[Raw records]
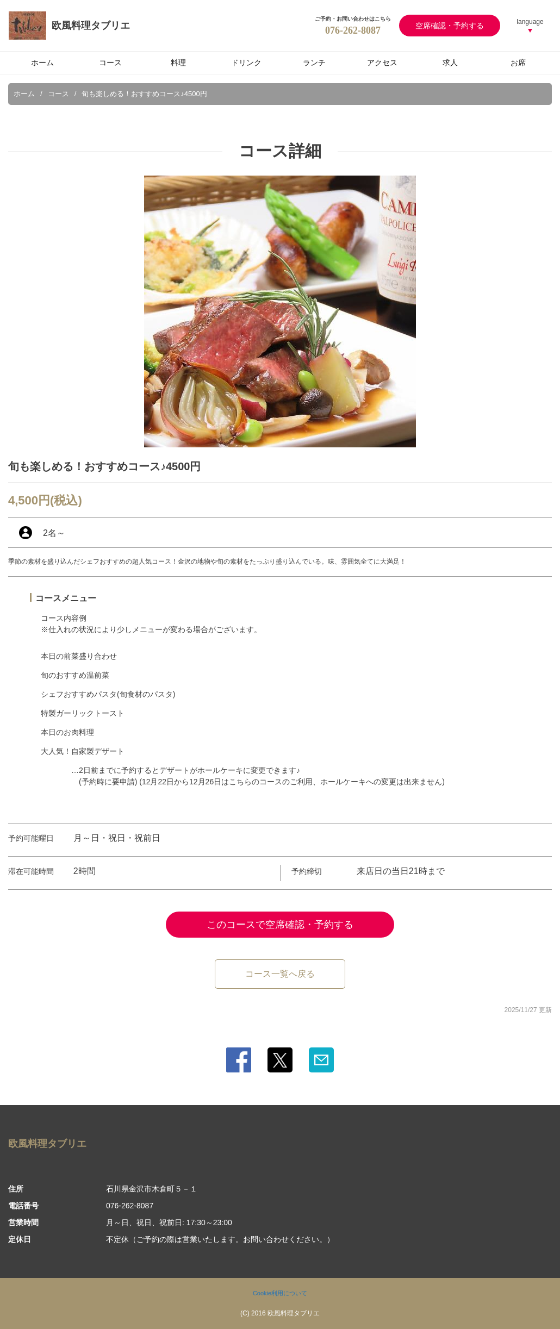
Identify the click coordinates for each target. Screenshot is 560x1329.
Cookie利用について (280, 1293)
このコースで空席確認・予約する (280, 924)
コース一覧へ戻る (280, 973)
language (530, 22)
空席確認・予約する (449, 25)
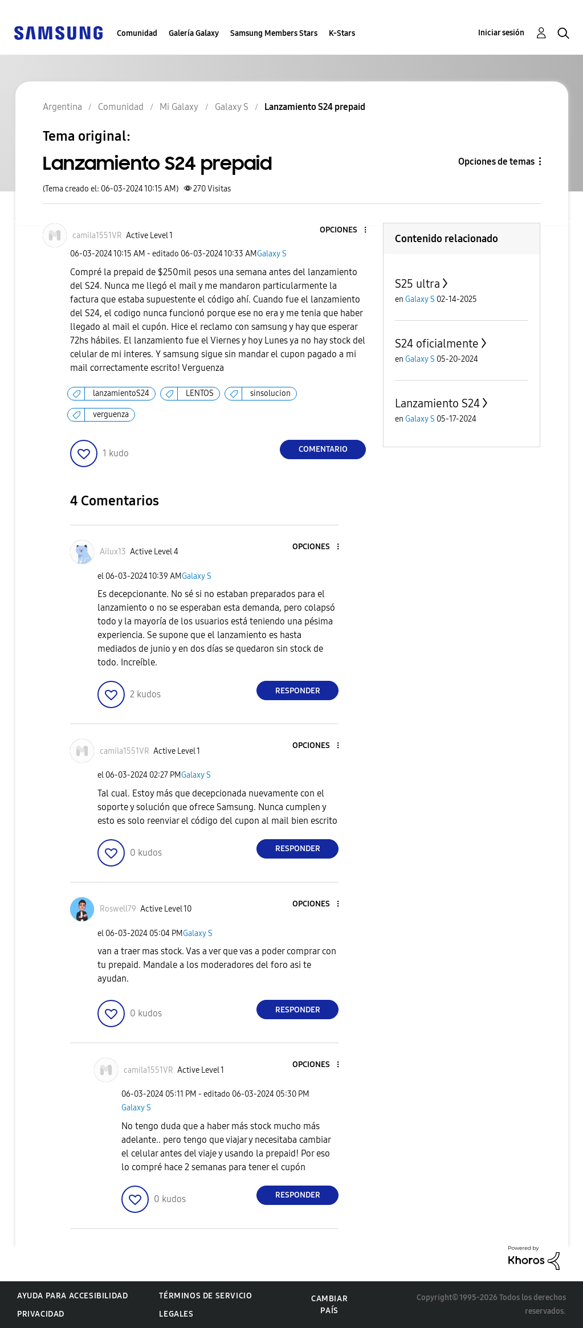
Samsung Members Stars (273, 33)
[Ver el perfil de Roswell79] (118, 909)
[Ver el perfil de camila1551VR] (97, 235)
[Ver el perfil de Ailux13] (113, 552)
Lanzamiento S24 (437, 403)
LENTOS (200, 393)
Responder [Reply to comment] (297, 691)
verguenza (111, 414)
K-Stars (342, 33)
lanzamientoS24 (121, 393)
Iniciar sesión (501, 33)
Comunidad (137, 33)
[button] (346, 230)
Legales (176, 1314)
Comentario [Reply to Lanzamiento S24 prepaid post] (323, 449)
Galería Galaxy (194, 33)
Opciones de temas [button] (496, 161)
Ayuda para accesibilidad (72, 1296)
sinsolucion (270, 393)
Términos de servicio (205, 1296)
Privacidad (40, 1314)
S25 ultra (417, 284)
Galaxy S (272, 254)
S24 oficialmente (437, 343)
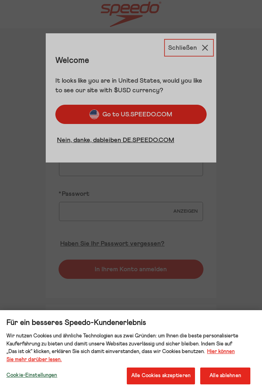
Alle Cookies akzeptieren (161, 375)
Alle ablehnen (225, 375)
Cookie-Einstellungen (31, 375)
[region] (131, 351)
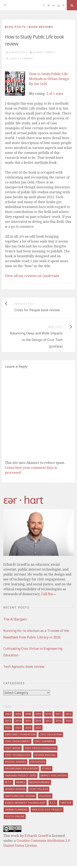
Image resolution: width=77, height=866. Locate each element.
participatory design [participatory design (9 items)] (20, 795)
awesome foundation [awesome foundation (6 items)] (20, 734)
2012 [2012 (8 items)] (68, 713)
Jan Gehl (40, 83)
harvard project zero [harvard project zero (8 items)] (20, 775)
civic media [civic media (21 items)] (13, 748)
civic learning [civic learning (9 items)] (44, 741)
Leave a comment (21, 58)
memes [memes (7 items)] (20, 782)
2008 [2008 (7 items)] (28, 713)
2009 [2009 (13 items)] (38, 713)
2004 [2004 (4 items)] (8, 713)
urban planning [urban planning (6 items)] (16, 809)
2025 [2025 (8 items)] (38, 727)
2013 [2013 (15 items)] (8, 720)
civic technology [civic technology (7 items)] (17, 754)
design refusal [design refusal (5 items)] (45, 754)
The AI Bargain (15, 619)
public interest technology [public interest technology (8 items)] (25, 802)
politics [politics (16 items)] (45, 795)
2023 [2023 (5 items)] (18, 727)
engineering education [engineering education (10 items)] (21, 768)
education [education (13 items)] (37, 761)
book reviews (41, 27)
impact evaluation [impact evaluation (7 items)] (54, 775)
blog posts (15, 27)
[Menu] (5, 5)
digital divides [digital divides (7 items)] (15, 761)
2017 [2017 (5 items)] (48, 720)
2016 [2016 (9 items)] (38, 720)
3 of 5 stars (54, 93)
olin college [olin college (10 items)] (39, 788)
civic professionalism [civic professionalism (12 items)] (40, 748)
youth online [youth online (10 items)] (14, 816)
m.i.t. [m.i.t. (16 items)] (8, 782)
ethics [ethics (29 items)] (46, 768)
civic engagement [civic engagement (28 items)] (17, 741)
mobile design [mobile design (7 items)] (15, 788)
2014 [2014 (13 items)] (18, 720)
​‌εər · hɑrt (23, 500)
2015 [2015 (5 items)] (28, 720)
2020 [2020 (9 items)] (68, 720)
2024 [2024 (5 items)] (28, 727)
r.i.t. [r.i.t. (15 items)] (53, 802)
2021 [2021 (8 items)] (8, 727)
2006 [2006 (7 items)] (18, 713)
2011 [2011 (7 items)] (58, 713)
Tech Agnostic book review (23, 666)
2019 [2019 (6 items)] (58, 720)
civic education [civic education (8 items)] (51, 734)
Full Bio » (48, 594)
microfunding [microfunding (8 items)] (40, 782)
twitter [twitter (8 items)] (65, 802)
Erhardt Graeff (44, 52)
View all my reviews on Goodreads (32, 275)
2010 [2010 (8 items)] (48, 713)
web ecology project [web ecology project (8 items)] (47, 809)
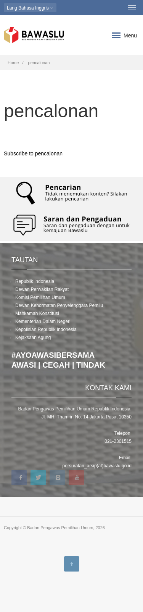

= GIVEN TASK =
Show every line of the records above that contains the string "perfil", matching case.

= RESPONSE TO THIS TASK =
[Ver el perfil de Roswell79] (118, 909)
[Ver el perfil de camila1551VR] (97, 235)
[Ver el perfil de Ailux13] (113, 552)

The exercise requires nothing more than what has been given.